官术网_书友最值得收藏!

Avoiding overfitting with feature selection and dimensionality reduction

We typically represent data as a grid of numbers (a matrix). Each column represents a variable, which we call a feature in machine learning. In supervised learning, one of the variables is actually not a feature, but the label that we're trying to predict. And in supervised learning, each row is an example that we can use for training or testing.

The number of features corresponds to the dimensionality of the data. Our machine learning approach depends on the number of dimensions versus the number of examples. For instance, text and image data are very high dimensional, while stock market data has relatively fewer dimensions.

Fitting high-dimensional data is computationally expensive and is prone to overfitting due to the high complexity. Higher dimensions are also impossible to visualize, and therefore we can't use simple diagnostic methods.
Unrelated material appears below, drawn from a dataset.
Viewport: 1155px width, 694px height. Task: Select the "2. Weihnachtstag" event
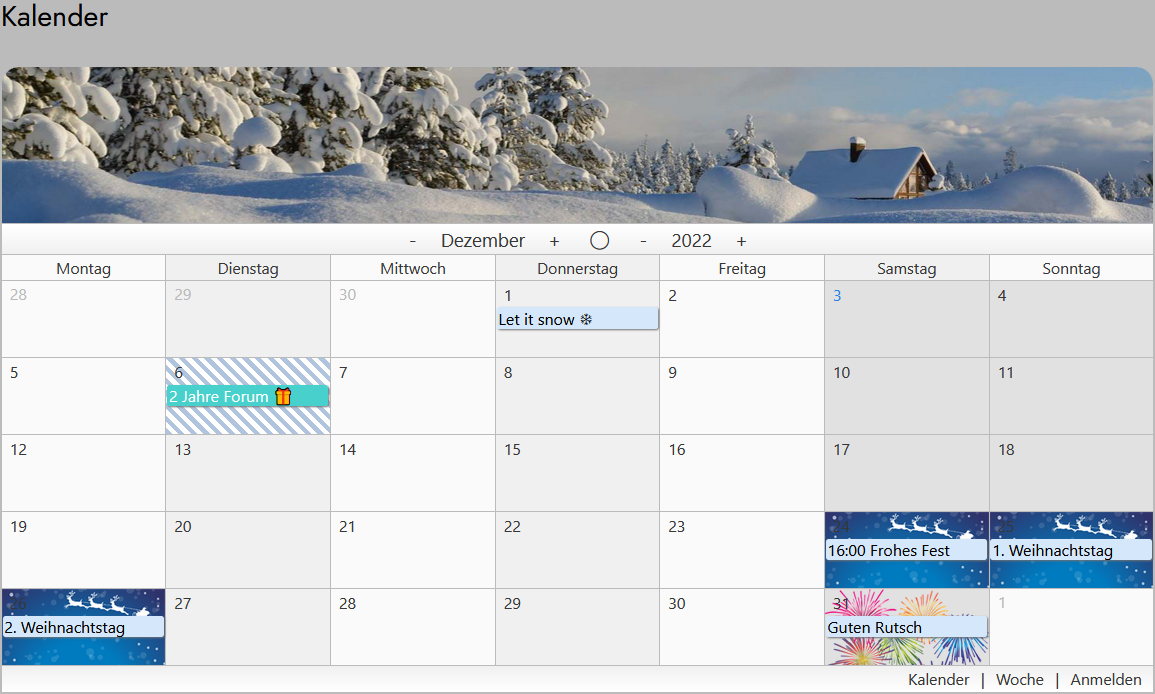click(x=82, y=628)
Not all of the features are useful and they may only add randomness to our results. It's therefore often important to do good feature selection. Feature selection is the process of picking a subset of significant features for use in better model construction. In practice, not every feature in a dataset carries information useful for discriminating samples; some features are either redundant or irrelevant, and hence can be discarded with little loss. 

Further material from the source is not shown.